Byłam pewna, że znam ludzi i potrafię rozpoznać tych, którym można zaufać. Niestety, okazało się, że w moim przypadku ta pewność była złudna. Zaufałam mojej dobrej koleżance z pracy, Izie, która obiecała mi oddać pożyczone ode mnie pieniądze z dużą nawiązką. Jaka byłam głupia. Moja „kumpela” okazała się zwykłą naciągaczką. Nigdy nie powinnam jej była wierzyć. A teraz mam za swoje!
Uważałam się za pewną siebie kobietę
Iza to była moja najlepsza koleżanka z pracy. Zawsze byłyśmy blisko, spędzałyśmy razem dużo czasu i często rozmawiałyśmy o wartościach, które współdzieliłyśmy. Obydwie bardzo ceniłyśmy sobie przedsiębiorczość, niezależność i budowanie wolności finansowej.
Nic dziwnego, bo w końcu ja, mając dwadzieścia kilka lat, uzbierałam samodzielnie na wkład własny i uważałam się za pewną siebie kobietę, która potrafiła zadbać o stan własnego portfela.
Inwestycja miała przynieść niesamowite zyski
Był taki czas, kiedy Iza zaczęła mi opowiadać o swoim wielkim planie biznesowym. Miała rzekomą fantastyczną inwestycję, która miała przynieść niesamowite zyski. Była pełna entuzjazmu i przekonywała mnie, że jeśli tylko pożyczę jej pieniądze, to zaraz po pierwszych zyskach od razu mi je odda, a nawet z nawiązką. Jej słowa brzmiały obiecująco, a ja wierzyłam w naszą znajomość.
– Nina! To inwestycja życia, której nie mogę przepuścić. – Przekonywała mnie znajoma – Jeśli tylko mi pomożesz, będziemy mogły się cieszyć ogromnymi zyskami. Serio, to żadna ściema. Zresztą, kto nie ryzykuje, ten nie pije szampana, nie?
– Jasne, że tak. Przecież wiesz, że myślimy o finansach w podobny sposób. Ale...– zająknęłam się – Obiecujesz mi, że to jest pewne i że oddasz mi te pieniądze? To nie to, że ci nie wierzę...
– Słuchaj, na początek wystarczy pięć tysięcy. A możesz zyskać osiem. I to w kilka tygodni. To jest pewna sprawa. Masz moje słowo. Zaraz po pierwszych zyskach twoje świeżo zarobione pieniądze zawitają na twoje biurko.
Wtedy wierzyłam Izie. Jej słowa brzmiały przekonująco, a nasze koleżeństwo i wspólne miejsce pracy wydawały się wystarczającą gwarancją. Następnego dnia przelałam więc pieniądze na konto Izy, z nadzieją na obiecane zyski i ich późniejszy zwrot.
Tygodnie mijały, a ja nie widziałam żadnych zysków
Potem była kolejna taka rozmowa. Tym razem moja koleżanka poprosiła mnie o podwojenie inwestycji. Przekonywała, że to kwota na depozyt, którą po prostu trzeba zapłacić pro forma, ale to jedynie chwilowa formalność, którą trzeba wypełnić.
Tygodnie mijały, a ja nie widziałam żadnych zysków ani śladu po moich pieniądzach. Iza cały czas mnie uspokajała, mówiąc, że wszystko idzie zgodnie z planem, że musi jeszcze poczekać na pewne dokumenty, na decyzje inwestorów. Wierzyłam w nią, choć w głębi serca zaczynałam czuć niepokój.
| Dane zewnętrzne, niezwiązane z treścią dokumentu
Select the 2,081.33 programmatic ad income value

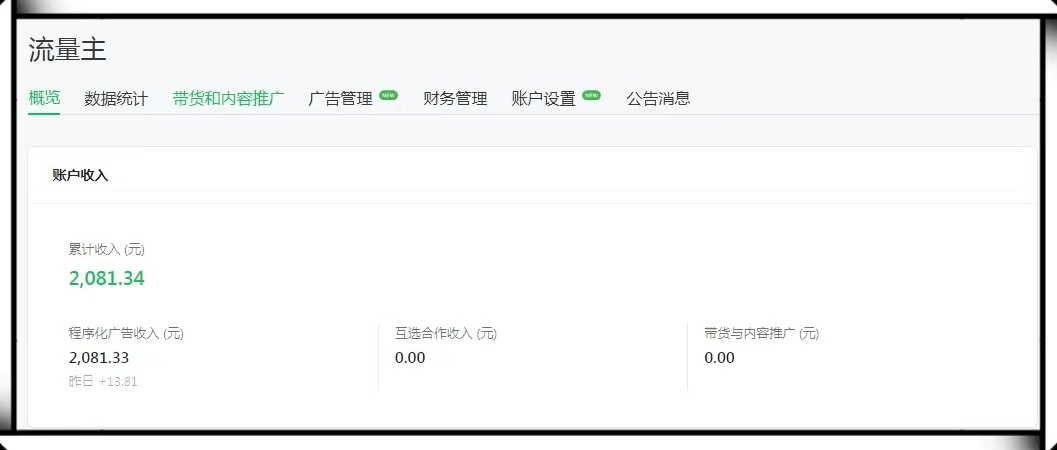pyautogui.click(x=99, y=357)
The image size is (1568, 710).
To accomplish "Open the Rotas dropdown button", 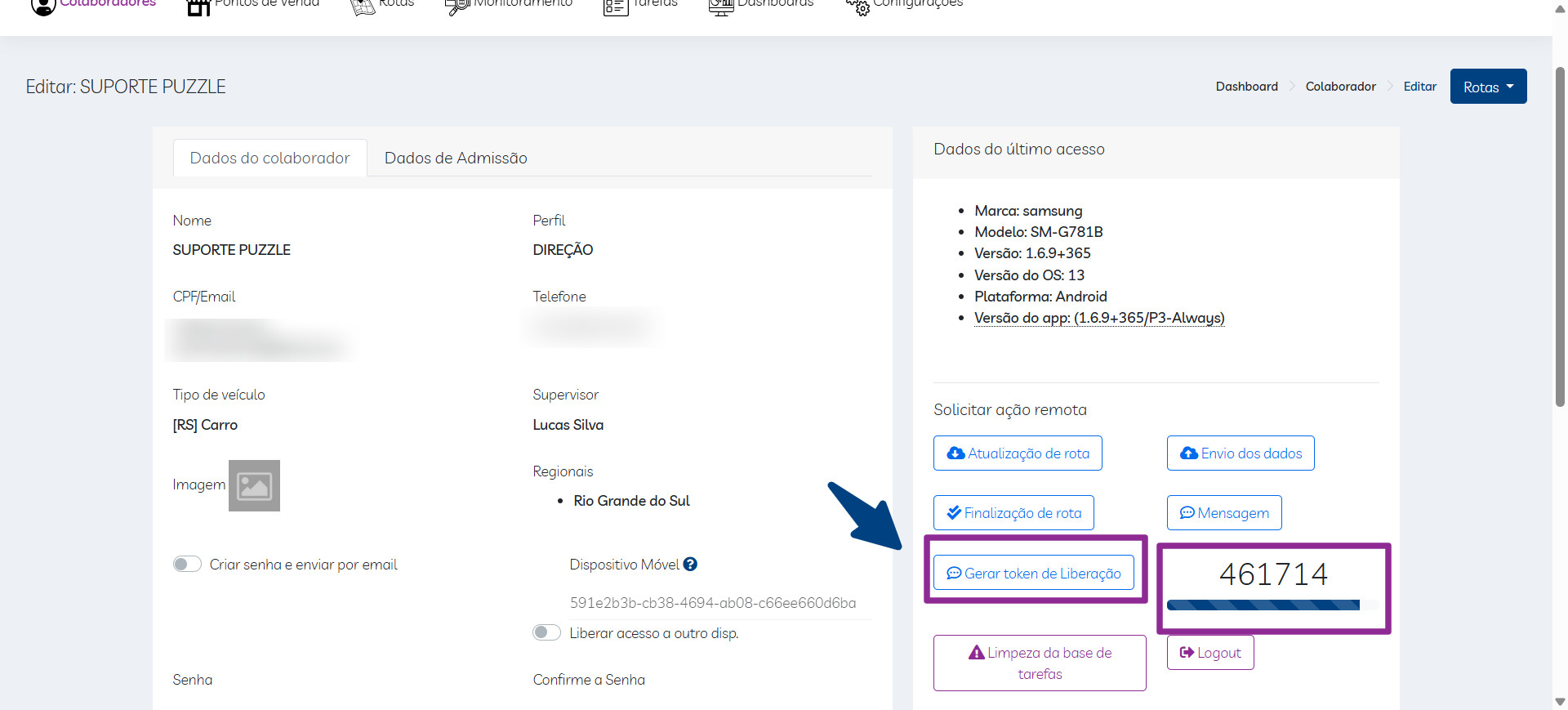I will click(1488, 87).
– Nina, co ja ci będę mówić, przecież dobrze to wiesz. Zyski nie przychodzą od razu. Czasem trzeba być jak ten cierpliwy rybak i czekać na ławicę.
– Coś długo ona nie przypływa. A przynęta rzucona dawno temu – mruknęłam skonsternowana, ale Iza tylko przewróciła oczami.
– Rozumiem twój niepokój. Ale czy ja kiedykolwiek cię oszukałam? Za kogo mnie masz?
Nasze relacje stopniowo zaczęły się ochładzać.
No nie, jeszcze jedna pożyczka?!
Pewnego wieczora Iza zadzwoniła do mnie zdenerwowana.
– Nina, jestem w wielkim kłopocie. Potrzebuję pilnie trzech tysięcy na naprawę samochodu, a w tym miesiącu już mi zabrakło. Obiecuję ci, że oddam ci tę sumę zaraz po otrzymaniu wypłaty, za dwa tygodnie. Naprawdę, bez twojej pomocy nie ruszę z miejsca. I to dosłownie.
No nie, jeszcze jedna pożyczka?!
Słysząc jej prośbę, odczułam mieszane uczucia. Byłam świadoma, że Iza miała już wcześniej problemy z oddawaniem pożyczonych pieniędzy. Jednakże w głębi serca nadal tkwiła we mnie ta nadzieja, że może tym razem jest inaczej.
– Eee, Iza... Sama nie wiem.
– To tylko tymczasowe, obiecuję ci, że oddam ci te pieniądze jak najszybciej. Tym razem to nie inwestycja z powolnym zyskiem, tylko pilna rzecz, na już. No proszę cię, nie bądź taka.
W moim wnętrzu toczyła się wewnętrzna walka między lękiem przed kolejną utratą pieniędzy a chęcią pomocy bliskiej osobie. W końcu, nie mogąc oprzeć się prośbie Izy, zdecydowałam się jej pomóc.
– Ale proszę, nie zawiedź mnie. – Ostrzegłam ją. – Pamiętaj, że to dla mnie również ważne.
Przekazałam jej potrzebną sumę i nałożyłam na nią nadzieję, że tym razem zrealizuje swoje obietnice. Myliłam się...
W końcu stało się coś, czego w głębi serca najbardziej się obawiałam
Po pożyczeniu Izie kolejnej sumy pieniędzy na naprawę samochodu, czekałam z niecierpliwością na nadejście obiecanej kwoty do zwrotu. Minęły dwa tygodnie, a ona nie kontaktowała się ze mną. Początkowo próbowałam docierać do niej przez telefony i wiadomości, ale nie otrzymywałam żadnej odpowiedzi. Zaczęłam czuć się coraz bardziej zaniepokojona.
W końcu stało się coś, czego w głębi serca najbardziej się obawiałam. Gdy pewnego dnia przyszłam do pracy, dowiedziałam się, że Iza... zwolniła się z pracy. I to praktycznie z dnia na dzień, bo nie miała umowy o pracy na czas nieokreślony, więc nie obowiązywał obustronny okres wypowiedzenia.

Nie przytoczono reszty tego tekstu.